> **EXTRAIT FOURNI**:
M. MARTEL: Je voudrais quand même vous faire remarquer qu'à
la page 18 en particulier il y a trois secteurs bien précis sur lesquels
on table. Cela ne veut pas nécessairement dire qu'on va s'en tenir
à cela, selon l'objectif qui est à poursuivre. En ce qui concerne
la page 19, je pense que c'est assez clair dans notre mémoire, c'est une
question de liberté de l'autorité établie qui aura
à définir si, oui ou non, ça cadre avec la politique du
projet de loi 250.
M. LAFRENIERE: En somme, M. le Président, vous nous posez une
question à laquelle il est bien difficile de répondre comme
ça à l'improviste, parce que ça comprend un nombre de
domaines assez différents. En résumé, on pourrait dire que
le technicien ou le technologue est celui qui est l'exécutant d'un plan
conçu par l'ingénieur ou l'architecte et qui détient aussi
parce qu'il faudra, à ce moment-là, poser les exigences
des qualifications un diplôme, le diplôme requis des CEGEP,
des collèges d'enseignement général et professionnel.
M. LAVOIE (Wolfe): Est-ce que les thanato-logues ont demandé de
faire partie de votre corporation?
M. LAFRENIERE: Vous parlez des entrepreneurs de pompes funèbres?
Non.
M. LE PRESIDENT: Le député de Montmagny.
M. CLOUTIER (Montmagny): M. le Président, j'aurais un très
court commentaire à faire, suivi de questions. Un très court
commentaire, c'est celui-ci: le groupe qui est devant nous représente
des effectifs extrêmement importants, on a donné des statistiques
tantôt. Il y a tout près de 100,000 intéressés; il y
a 54,000 étudiants à la section générale et 45,600
à la section professionnelle. Donc, il s'agit d'un groupe de 100,000
futurs techniciens, en plus des 7,000 techniciens professionnels qui
appartiennent à la corporation professionnelle.
Il s'agit donc d'une représentation extrêmement importante
et je pense que la réponse du législateur, à mon avis,
indiquera peut-être si la
législation aussi est prête à considérer le
problème quant à l'avenir. On a une situation présente, ce
sont les techniciens professionnels qui sont regroupés, comme vous
l'indiquez à la page 17, entre une quinzaine d'options. Vous avez
également, dans le cours qui se donne actuellement depuis la
création des CEGEP, beaucoup plus d'options, que vous avez
regroupées aux pages 18 et 19, en trois grandes catégories.

> **CONSIGNE 1**: D'après l'extrait fourni, combien d'étudiants M. Cloutier compte-t-il à la section professionnelle ?
> **CONSIGNE 2**: Recopiez mot pour mot le passage de l'extrait fourni qui commence par "M. CLOUTIER (Montmagny): M." et se poursuit jusqu'à "la corporation professionnelle.".

(Enregistrements d'un jeu de données)
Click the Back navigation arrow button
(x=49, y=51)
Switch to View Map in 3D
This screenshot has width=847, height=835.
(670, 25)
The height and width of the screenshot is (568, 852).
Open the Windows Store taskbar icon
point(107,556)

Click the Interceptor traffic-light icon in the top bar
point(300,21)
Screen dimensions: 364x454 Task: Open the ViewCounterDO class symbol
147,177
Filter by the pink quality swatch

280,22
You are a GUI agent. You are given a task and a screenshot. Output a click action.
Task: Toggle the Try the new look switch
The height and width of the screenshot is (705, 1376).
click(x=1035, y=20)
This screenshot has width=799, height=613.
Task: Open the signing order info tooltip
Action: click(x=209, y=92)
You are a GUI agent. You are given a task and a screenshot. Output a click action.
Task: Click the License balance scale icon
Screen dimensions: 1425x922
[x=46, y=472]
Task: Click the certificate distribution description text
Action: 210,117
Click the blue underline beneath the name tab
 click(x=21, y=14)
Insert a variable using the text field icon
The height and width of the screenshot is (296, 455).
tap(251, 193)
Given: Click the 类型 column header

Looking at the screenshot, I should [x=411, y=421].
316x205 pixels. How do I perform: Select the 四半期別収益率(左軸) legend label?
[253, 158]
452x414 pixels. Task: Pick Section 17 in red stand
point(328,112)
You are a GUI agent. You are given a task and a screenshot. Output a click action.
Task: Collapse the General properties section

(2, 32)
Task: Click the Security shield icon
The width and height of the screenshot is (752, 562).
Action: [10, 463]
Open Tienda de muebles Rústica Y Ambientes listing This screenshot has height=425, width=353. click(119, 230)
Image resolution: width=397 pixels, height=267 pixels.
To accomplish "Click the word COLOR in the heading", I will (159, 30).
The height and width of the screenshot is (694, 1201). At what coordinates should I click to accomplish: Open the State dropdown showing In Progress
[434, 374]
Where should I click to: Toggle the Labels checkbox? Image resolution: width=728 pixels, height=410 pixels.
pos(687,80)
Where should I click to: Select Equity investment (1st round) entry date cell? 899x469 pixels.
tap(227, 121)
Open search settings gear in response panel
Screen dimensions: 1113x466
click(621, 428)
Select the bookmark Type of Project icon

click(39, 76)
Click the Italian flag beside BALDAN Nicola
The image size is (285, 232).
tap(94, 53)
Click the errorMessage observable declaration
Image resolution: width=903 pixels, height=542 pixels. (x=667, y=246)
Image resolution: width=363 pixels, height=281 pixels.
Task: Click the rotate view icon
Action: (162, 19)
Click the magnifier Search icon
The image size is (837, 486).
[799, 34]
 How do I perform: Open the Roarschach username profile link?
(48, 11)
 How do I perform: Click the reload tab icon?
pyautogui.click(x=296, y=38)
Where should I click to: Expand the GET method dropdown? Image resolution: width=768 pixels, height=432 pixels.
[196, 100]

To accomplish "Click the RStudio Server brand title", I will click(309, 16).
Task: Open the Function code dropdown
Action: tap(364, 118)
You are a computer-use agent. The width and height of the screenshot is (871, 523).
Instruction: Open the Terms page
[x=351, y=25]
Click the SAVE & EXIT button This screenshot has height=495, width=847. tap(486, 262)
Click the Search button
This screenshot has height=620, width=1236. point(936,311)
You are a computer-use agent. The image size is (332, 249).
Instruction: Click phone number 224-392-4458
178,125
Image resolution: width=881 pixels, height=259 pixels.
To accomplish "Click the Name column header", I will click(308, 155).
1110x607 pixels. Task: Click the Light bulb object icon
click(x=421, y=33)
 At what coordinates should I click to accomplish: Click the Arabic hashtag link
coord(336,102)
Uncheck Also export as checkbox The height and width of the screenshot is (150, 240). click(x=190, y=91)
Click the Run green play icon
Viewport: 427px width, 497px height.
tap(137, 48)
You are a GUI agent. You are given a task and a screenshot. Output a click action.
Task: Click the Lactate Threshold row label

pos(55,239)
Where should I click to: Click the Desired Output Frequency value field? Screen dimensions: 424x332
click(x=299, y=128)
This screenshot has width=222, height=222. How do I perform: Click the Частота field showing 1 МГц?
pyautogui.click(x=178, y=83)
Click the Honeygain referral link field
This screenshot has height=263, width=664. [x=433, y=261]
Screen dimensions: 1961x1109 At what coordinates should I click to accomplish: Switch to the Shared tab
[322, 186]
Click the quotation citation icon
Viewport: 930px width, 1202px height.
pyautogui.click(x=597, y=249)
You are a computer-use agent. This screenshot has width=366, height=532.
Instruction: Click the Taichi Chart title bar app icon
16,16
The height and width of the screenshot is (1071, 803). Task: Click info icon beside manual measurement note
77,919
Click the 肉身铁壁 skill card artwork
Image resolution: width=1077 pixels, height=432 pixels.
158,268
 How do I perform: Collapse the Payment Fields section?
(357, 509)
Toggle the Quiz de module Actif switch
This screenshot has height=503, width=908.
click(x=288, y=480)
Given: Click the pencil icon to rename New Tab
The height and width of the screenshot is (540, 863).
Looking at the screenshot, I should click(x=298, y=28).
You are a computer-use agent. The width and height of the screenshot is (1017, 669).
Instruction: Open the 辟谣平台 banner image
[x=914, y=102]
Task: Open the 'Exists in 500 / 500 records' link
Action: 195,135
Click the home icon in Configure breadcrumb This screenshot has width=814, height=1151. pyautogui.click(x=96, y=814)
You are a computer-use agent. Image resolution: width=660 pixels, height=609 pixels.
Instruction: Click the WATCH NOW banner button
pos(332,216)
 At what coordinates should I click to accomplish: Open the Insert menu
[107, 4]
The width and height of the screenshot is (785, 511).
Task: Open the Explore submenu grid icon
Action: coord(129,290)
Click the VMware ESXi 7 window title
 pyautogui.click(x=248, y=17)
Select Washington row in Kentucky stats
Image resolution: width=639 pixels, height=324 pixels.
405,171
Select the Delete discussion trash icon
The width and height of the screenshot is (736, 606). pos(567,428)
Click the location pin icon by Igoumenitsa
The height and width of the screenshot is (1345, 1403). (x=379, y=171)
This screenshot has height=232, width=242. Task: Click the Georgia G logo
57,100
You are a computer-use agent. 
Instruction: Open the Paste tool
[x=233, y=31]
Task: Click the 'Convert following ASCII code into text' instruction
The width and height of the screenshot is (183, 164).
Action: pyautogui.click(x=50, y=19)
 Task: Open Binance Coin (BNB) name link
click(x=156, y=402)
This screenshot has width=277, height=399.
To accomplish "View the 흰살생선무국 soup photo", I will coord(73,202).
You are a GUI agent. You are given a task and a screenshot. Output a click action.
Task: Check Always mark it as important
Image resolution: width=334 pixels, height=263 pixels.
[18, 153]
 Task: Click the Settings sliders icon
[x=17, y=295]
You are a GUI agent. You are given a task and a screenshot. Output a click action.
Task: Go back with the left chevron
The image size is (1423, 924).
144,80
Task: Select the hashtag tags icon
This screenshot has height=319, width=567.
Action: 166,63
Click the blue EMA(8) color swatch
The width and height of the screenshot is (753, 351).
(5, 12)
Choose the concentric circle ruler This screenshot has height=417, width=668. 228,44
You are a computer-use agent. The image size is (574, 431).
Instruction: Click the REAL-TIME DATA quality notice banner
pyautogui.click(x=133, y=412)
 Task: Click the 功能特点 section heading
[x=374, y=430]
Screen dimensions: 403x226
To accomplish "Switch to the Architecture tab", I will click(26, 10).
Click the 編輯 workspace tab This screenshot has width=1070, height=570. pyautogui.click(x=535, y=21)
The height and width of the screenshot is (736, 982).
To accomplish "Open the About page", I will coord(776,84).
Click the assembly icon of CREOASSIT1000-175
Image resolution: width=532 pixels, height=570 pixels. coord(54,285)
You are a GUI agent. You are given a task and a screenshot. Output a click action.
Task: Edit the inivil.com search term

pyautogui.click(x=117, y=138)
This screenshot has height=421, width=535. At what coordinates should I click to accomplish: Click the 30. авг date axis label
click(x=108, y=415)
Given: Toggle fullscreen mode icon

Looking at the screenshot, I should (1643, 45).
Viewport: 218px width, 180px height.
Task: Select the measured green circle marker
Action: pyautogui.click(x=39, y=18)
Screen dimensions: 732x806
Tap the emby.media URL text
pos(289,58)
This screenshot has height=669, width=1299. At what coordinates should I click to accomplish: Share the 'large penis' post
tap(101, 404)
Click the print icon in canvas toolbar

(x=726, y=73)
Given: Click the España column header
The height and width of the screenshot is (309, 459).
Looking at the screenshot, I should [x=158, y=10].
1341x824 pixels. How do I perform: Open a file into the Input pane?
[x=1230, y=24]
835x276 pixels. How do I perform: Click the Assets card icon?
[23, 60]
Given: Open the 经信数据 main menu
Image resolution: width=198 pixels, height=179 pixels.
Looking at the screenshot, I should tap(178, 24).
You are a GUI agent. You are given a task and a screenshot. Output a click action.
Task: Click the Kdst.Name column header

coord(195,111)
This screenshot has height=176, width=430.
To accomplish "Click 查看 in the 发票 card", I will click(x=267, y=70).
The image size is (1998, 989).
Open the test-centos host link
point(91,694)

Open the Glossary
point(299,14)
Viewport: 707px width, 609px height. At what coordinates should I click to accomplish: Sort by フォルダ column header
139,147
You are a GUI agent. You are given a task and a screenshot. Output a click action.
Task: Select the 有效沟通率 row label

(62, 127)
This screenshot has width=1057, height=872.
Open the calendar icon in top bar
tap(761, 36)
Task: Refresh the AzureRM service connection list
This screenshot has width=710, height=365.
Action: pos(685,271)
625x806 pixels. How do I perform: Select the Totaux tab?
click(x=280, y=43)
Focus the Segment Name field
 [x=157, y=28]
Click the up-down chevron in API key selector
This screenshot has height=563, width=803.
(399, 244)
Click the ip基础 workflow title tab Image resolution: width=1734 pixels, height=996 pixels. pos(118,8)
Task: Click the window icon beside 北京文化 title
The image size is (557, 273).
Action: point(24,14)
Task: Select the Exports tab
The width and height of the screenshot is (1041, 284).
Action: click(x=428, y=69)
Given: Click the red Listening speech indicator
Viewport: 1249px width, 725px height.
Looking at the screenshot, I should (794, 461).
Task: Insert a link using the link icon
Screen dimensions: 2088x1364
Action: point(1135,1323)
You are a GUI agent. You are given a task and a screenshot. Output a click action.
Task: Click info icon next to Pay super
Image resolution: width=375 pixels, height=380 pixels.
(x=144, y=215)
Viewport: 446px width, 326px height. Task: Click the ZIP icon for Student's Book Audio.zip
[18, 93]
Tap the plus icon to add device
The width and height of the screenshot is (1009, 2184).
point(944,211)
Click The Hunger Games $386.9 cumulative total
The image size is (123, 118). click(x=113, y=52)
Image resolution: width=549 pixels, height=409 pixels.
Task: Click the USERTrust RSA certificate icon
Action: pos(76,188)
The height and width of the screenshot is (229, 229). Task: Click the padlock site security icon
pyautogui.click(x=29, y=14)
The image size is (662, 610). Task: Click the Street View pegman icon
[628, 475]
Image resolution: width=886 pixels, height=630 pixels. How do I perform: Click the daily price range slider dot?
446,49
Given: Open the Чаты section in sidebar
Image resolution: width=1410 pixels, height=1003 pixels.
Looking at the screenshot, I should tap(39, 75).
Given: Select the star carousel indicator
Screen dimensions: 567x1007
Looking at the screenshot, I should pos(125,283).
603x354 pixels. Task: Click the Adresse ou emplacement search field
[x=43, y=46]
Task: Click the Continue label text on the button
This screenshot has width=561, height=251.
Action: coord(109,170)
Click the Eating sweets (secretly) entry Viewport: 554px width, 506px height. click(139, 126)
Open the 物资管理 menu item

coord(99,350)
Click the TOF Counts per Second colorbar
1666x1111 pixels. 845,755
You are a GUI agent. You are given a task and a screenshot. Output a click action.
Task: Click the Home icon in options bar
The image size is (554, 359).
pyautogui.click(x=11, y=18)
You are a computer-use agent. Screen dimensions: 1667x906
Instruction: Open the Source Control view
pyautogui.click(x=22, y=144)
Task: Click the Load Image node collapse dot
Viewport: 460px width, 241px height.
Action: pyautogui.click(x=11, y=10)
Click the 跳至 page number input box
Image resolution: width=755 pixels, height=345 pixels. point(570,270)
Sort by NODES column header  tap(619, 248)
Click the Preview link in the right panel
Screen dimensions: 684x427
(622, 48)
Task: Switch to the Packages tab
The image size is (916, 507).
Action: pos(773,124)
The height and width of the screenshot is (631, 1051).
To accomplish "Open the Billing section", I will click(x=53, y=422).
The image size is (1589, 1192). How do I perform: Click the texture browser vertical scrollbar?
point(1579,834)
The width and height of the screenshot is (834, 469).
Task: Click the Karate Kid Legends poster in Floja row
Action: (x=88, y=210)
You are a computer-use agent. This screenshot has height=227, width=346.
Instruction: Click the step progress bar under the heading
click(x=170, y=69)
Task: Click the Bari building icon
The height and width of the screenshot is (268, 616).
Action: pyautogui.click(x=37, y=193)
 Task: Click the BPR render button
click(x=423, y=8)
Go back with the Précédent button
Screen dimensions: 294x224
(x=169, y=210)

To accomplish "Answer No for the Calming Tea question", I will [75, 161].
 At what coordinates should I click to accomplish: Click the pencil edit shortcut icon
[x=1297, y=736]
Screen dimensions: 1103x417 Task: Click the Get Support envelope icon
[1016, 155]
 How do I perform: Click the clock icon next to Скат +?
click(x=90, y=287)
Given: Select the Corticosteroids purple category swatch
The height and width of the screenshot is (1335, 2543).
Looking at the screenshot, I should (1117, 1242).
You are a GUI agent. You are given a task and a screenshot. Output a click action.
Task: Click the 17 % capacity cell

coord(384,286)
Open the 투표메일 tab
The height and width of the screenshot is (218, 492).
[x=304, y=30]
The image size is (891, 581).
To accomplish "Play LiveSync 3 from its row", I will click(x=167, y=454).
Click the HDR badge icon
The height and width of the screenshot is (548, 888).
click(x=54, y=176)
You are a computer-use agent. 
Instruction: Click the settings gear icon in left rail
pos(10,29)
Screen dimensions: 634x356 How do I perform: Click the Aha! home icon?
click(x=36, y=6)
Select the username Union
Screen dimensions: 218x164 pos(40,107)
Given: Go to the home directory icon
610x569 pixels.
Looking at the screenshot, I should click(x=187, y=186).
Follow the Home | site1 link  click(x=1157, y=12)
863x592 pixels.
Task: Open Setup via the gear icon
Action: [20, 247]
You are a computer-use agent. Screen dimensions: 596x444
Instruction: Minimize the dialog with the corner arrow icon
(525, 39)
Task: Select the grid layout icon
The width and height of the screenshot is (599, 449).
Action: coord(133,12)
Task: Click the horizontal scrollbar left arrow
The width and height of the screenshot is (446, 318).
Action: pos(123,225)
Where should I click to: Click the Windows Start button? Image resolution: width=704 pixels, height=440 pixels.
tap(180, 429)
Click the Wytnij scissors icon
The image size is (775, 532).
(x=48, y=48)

> **RÉSULTAT ATTENDU 1**: 45,600 étudiants.

> **RÉSULTAT ATTENDU 2**:
M. CLOUTIER (Montmagny): M. le Président, j'aurais un très
court commentaire à faire, suivi de questions. Un très court
commentaire, c'est celui-ci: le groupe qui est devant nous représente
des effectifs extrêmement importants, on a donné des statistiques
tantôt. Il y a tout près de 100,000 intéressés; il y
a 54,000 étudiants à la section générale et 45,600
à la section professionnelle. Donc, il s'agit d'un groupe de 100,000
futurs techniciens, en plus des 7,000 techniciens professionnels qui
appartiennent à la corporation professionnelle.